Eine Panikattacke verläuft nach einem vorhersehbaren Muster – einem steilen Anstieg, einem Höhepunkt und einem Abklingen –, und wenn man dieses Muster im Voraus kennt und zudem einige konkrete Maßnahmen für den Moment parat hat, lässt sich eine solche Episode deutlich besser bewältigen.

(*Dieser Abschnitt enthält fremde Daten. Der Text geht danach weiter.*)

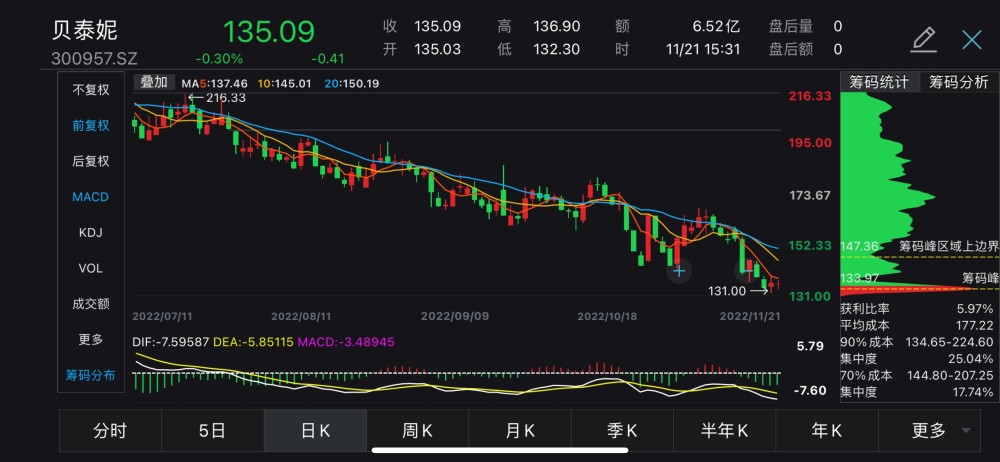Select 后复权 price adjustment option
Image resolution: width=1000 pixels, height=462 pixels.
(x=90, y=161)
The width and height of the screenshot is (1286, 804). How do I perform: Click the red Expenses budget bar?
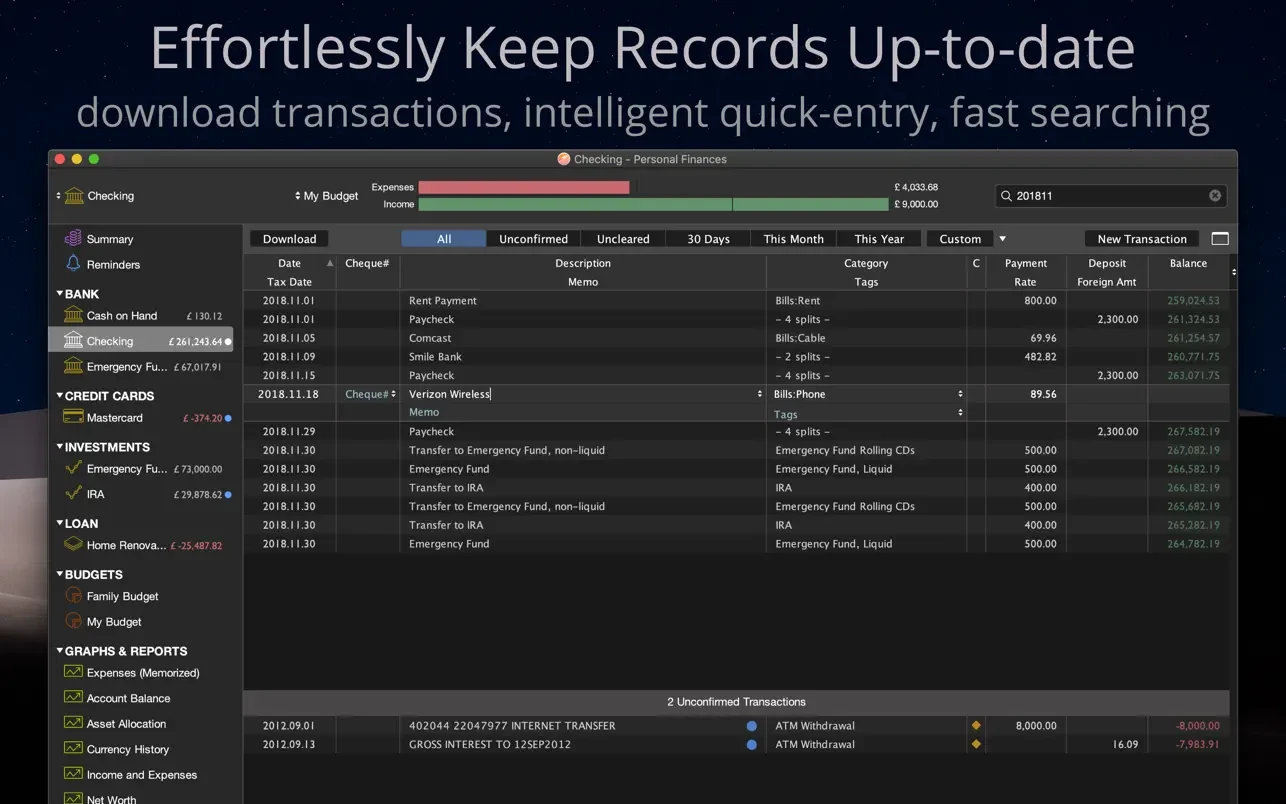coord(523,187)
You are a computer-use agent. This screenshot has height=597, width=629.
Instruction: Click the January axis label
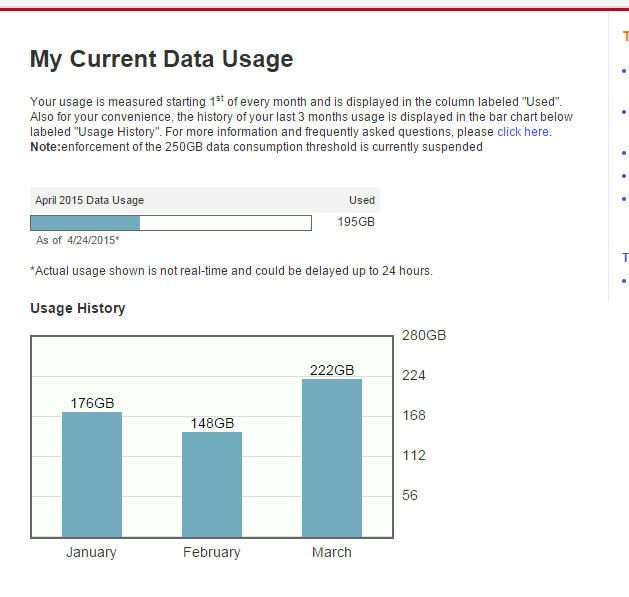click(91, 552)
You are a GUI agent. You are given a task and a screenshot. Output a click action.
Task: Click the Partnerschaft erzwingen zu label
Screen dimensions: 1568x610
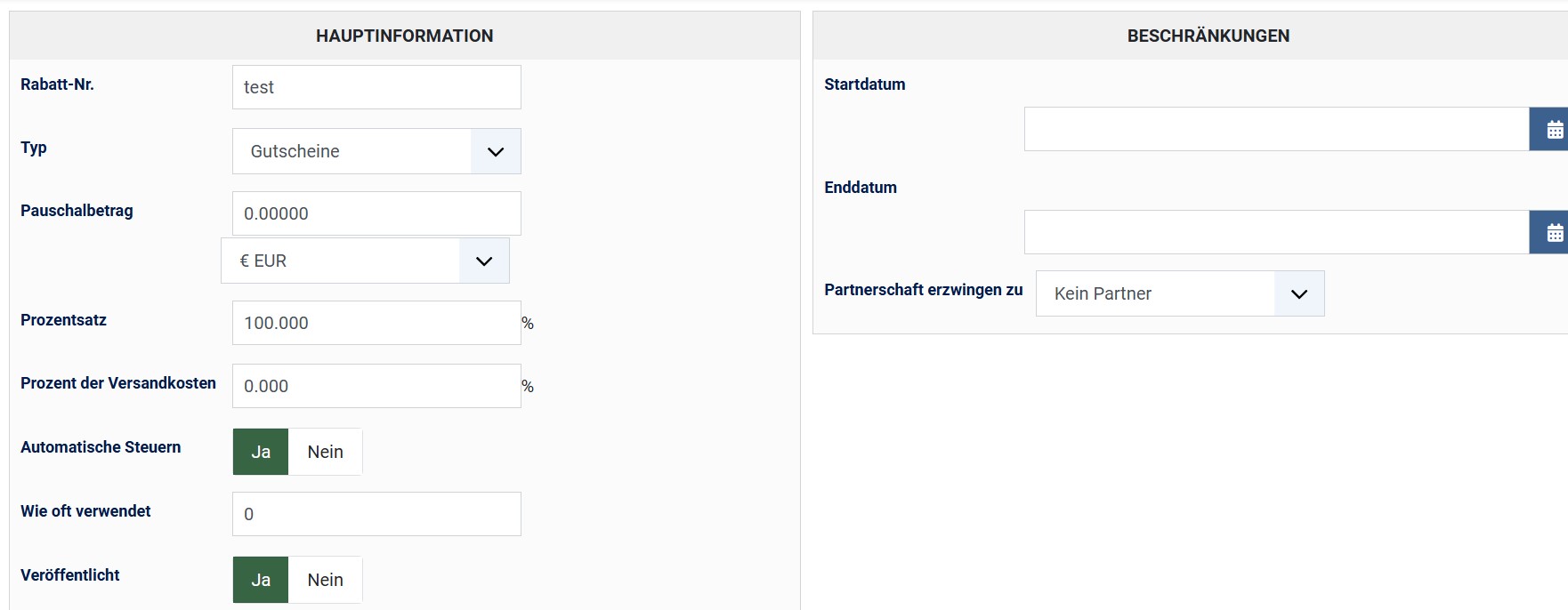click(x=923, y=290)
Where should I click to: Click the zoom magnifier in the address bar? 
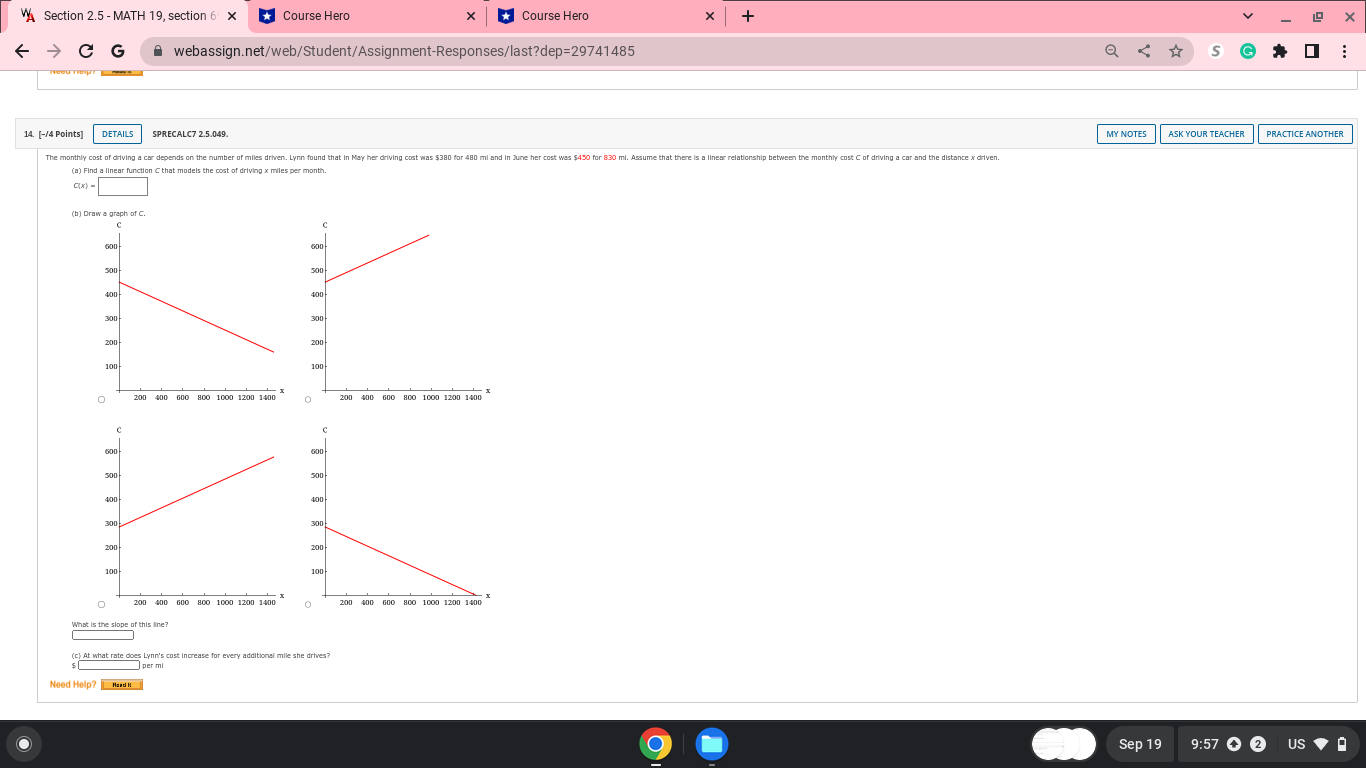coord(1111,51)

Das Verwirrendste an einer ersten Panikattacke ist in der Regel die Gewissheit, dass körperlich etwas Katastrophales vor sich geht – ein Herzinfarkt, ein Schlaganfall, der völlige Kontrollverlust –, verbunden mit einem völligen Mangel an Informationen, die auf etwas anderes hindeuten. Zu wissen, wie sich eine Panikattacke tatsächlich Minute für Minute anfühlt, und im Voraus eine kurze Liste konkreter Maßnahmen parat zu haben, verändert das Erlebnis erheblich, auch wenn es die Attacke nicht vollständig beseitigt.
Der minutengenaue Verlauf einer Attacke
Panikattacken folgen einem bemerkenswert konsistenten physiologischen Verlauf. Der Beginn ist abrupt, oft ohne erkennbaren Auslöser, und die Symptome steigern sich typischerweise innerhalb von etwa zehn Minuten bis zu ihrem Höhepunkt. Während dieses Höhepunkts gehören zu den häufigsten Symptomen Herzrasen oder Herzklopfen, Engegefühl oder Schmerzen in der Brust, Atemnot oder ein Erstickungsgefühl, Zittern, Schwitzen, Übelkeit, Schwindel oder Benommenheit, Kribbeln in Händen, Füßen oder im Gesicht, Schüttelfrost oder Hitzewallungen sowie ein beängstigendes Gefühl der Unwirklichkeit oder der Losgelöstheit vom eigenen Körper, das als Depersonalisation bezeichnet wird. Nach dem Höhepunkt beginnen die Symptome in der Regel innerhalb von zwanzig bis dreißig Minuten abzuklingen, auch ohne jegliche Intervention – dieser Rückgang ist eine physiologische Gewissheit und keine Frage der Willenskraft, was man sich in den schlimmsten Momenten einer Episode vor Augen halten sollte.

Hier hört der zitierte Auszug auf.